UCSF is looking to solve the problem of developing, implementing, and maintaining data pipelines and infrastructure to support the deployment and continuous monitoring of Machine Learning (ML) and generative Artificial Intelligence (AI) tools within the APeX Enabled Research (AER) team.
Requirements
- Proficiency in MLOps, Python, SQL, and CI/CD.
- Deep understanding of Epic data models (Clarity and Caboodle).
- Advanced experience with Python; ability to write clean, efficient, and production-level Python code.
- Advanced experience with SQL (e.g., SQLServer, PostgreSQL).
- Experience with data analysis and machine learning tools such as Jupyter, Pandas, scikit-learn, Numpy/Scipy, PyTorch, etc.
- Demonstrated advanced knowledge of full software development lifecycle.
- Experience with cloud-based architecture in platforms such as AWS, GCP, Azure.
Responsibilities
- Development of EHR-based interventions via clinical trials embedded within healthcare delivery systems to generate scientific evidence while delivering healthcare.
- Enabling UCSF researchers with algorithms, digital tools and / or clinical interventions with strong evidence of feasibility and acceptability.
- Develop technical approaches and budgets in order to implement these tools within the electronic medical record.
- Supporting the development of scalable, low cost infrastructure to enable ongoing research.
- Implementing new data integrations, enhancing HIPAC’s ETL functionalities, productionizing AI/ML tools developed by UCSF data scientists/researchers, and designing and implementing metrics to continuously monitor AI/ML tools deployed at UCSF Health.
- Managing and optimizing the data and monitoring pipelines of the Health IT Platform for Advanced Computing (HIPAC).

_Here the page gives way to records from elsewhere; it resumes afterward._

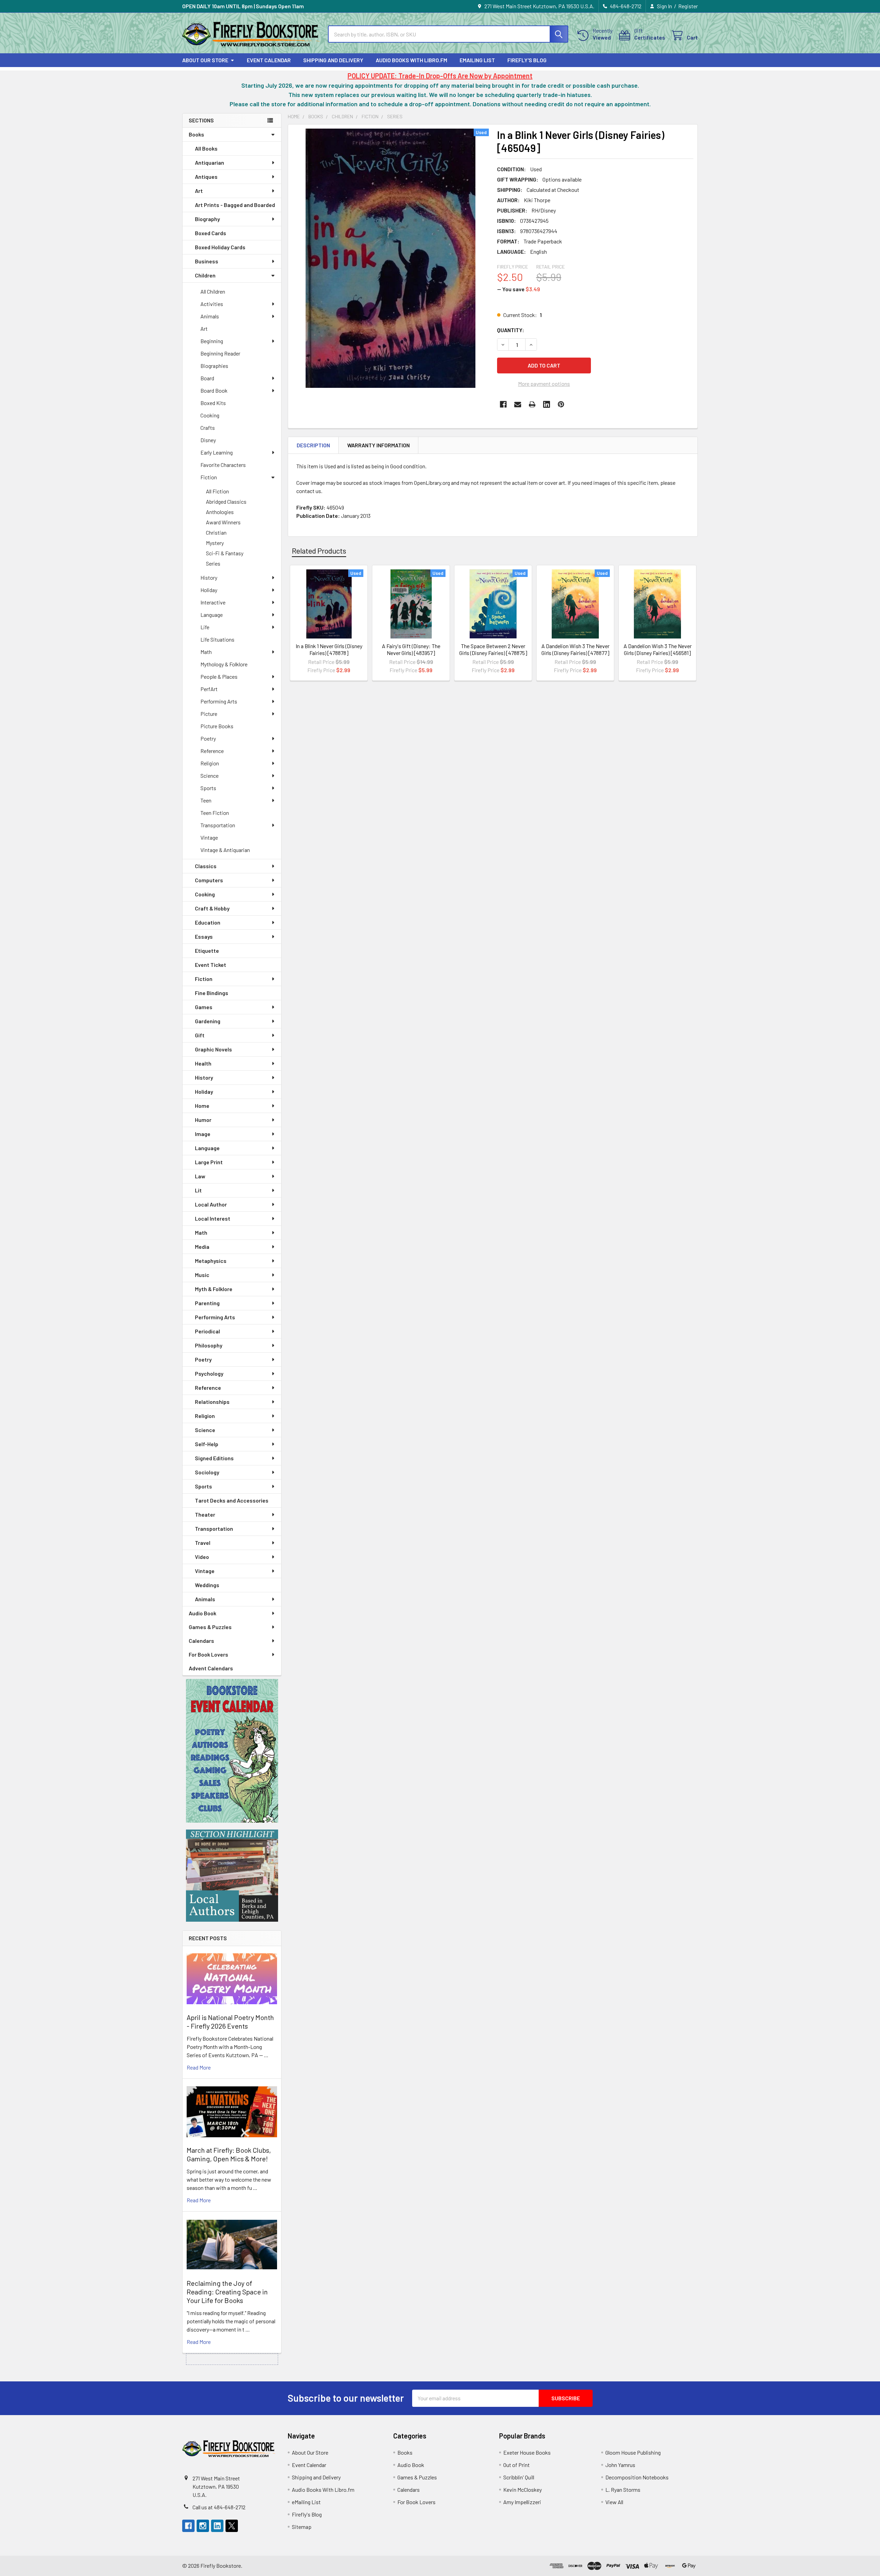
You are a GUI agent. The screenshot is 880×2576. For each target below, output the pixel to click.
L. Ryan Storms (622, 2489)
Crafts (207, 427)
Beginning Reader (220, 353)
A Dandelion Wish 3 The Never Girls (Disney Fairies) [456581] (658, 649)
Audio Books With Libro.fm (411, 60)
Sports (208, 788)
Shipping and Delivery (333, 60)
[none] (390, 258)
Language (211, 614)
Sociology (207, 1472)
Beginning (211, 341)
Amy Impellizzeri (522, 2502)
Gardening (207, 1021)
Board (207, 378)
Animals (209, 316)
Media (202, 1246)
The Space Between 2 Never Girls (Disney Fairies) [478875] (493, 649)
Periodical (207, 1331)
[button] (232, 1751)
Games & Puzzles (210, 1627)
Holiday (208, 590)
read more (199, 2067)
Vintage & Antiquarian (225, 850)
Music (202, 1274)
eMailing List (477, 60)
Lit (198, 1190)
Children (205, 275)
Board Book (214, 390)
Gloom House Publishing (633, 2452)
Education (207, 922)
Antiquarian (209, 162)
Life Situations (217, 639)
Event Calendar (269, 60)
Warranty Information (378, 445)
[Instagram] (203, 2526)
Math (206, 651)
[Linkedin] (546, 404)
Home (202, 1105)
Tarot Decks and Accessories (231, 1500)
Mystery (215, 542)
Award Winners (223, 522)
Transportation (217, 825)
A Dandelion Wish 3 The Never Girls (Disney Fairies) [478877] (575, 649)
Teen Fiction (214, 812)
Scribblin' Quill (518, 2477)
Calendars (201, 1640)
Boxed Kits (213, 403)
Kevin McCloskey (522, 2489)
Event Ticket (210, 964)
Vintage (209, 837)
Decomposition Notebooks (637, 2477)
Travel (202, 1542)
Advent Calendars (211, 1668)
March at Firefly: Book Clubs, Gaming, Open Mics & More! (229, 2154)
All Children (212, 291)
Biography (207, 219)
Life (204, 627)
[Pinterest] (561, 404)
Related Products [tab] (319, 550)
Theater (205, 1514)
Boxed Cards (210, 233)
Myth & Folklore (213, 1289)
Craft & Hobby (212, 908)
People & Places (219, 676)
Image (202, 1134)
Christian (216, 532)
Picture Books (216, 726)
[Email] (518, 404)
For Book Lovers (208, 1654)
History (208, 577)
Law (200, 1176)
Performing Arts (218, 701)
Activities (211, 304)
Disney (208, 440)
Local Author (211, 1204)
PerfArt (209, 689)
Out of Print (516, 2465)
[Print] (532, 404)
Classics (206, 866)
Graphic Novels (213, 1049)
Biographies (214, 365)
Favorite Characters (223, 464)
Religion (209, 763)
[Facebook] (503, 404)
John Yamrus (620, 2465)
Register (688, 6)
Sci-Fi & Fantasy (224, 553)
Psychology (209, 1373)
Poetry (208, 738)
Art (199, 190)
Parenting (207, 1303)
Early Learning (216, 452)
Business (206, 261)
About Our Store (205, 60)
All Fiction (217, 491)
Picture (208, 713)
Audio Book (202, 1613)
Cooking (209, 415)
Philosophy (208, 1345)
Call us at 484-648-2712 (218, 2507)
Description (313, 445)
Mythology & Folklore (224, 664)
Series (213, 563)
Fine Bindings (211, 993)
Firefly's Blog (527, 60)
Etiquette (207, 950)
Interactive (213, 602)
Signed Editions (214, 1458)
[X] (232, 2526)
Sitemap (301, 2526)
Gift (200, 1035)
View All (614, 2502)
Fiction (208, 477)
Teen (205, 800)
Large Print (209, 1162)
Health (203, 1063)
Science (209, 775)
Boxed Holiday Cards (220, 247)
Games (203, 1007)
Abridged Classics (226, 501)
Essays (204, 936)
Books (196, 134)
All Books (206, 148)
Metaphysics (211, 1260)
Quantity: (510, 330)
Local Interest (212, 1218)
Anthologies (220, 512)
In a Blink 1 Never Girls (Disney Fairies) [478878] (329, 649)
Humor (203, 1119)
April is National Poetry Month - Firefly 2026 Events (230, 2021)
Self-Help (206, 1444)
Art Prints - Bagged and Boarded (235, 204)
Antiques (206, 176)
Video (202, 1556)
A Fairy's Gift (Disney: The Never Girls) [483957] (411, 649)
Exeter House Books (527, 2452)
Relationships (212, 1401)
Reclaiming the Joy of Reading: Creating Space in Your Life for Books (227, 2291)
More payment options (544, 383)
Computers (209, 880)
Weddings (207, 1585)
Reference (212, 750)
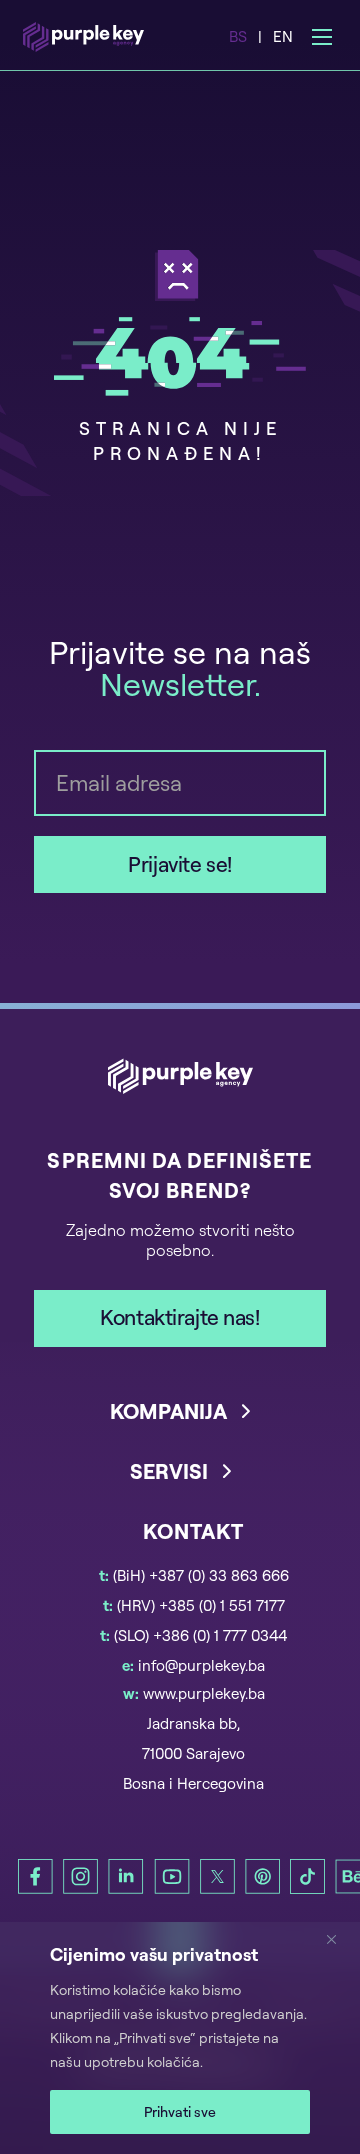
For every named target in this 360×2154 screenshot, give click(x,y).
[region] (180, 2038)
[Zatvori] (339, 1939)
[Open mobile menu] (322, 37)
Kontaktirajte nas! (179, 1317)
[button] (180, 1427)
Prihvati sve (180, 2111)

- Deploying, monitoring, and maintaining AI/ML models and pipelines.
Other
- Bachelor's degree in Computer Science, Computer Engineering, or related area and/or equivalent experience/training.
- 5+ years of experience in positions of increasing responsibility designing, implementing, and maintaining complex AI/ML applications.
- Demonstrated effective communication and interpersonal skills.
- Demonstrated ability to communicate technical information to technical and non-technical personnel at various levels in the organization.
- Self-motivated and works independently and as part of a team.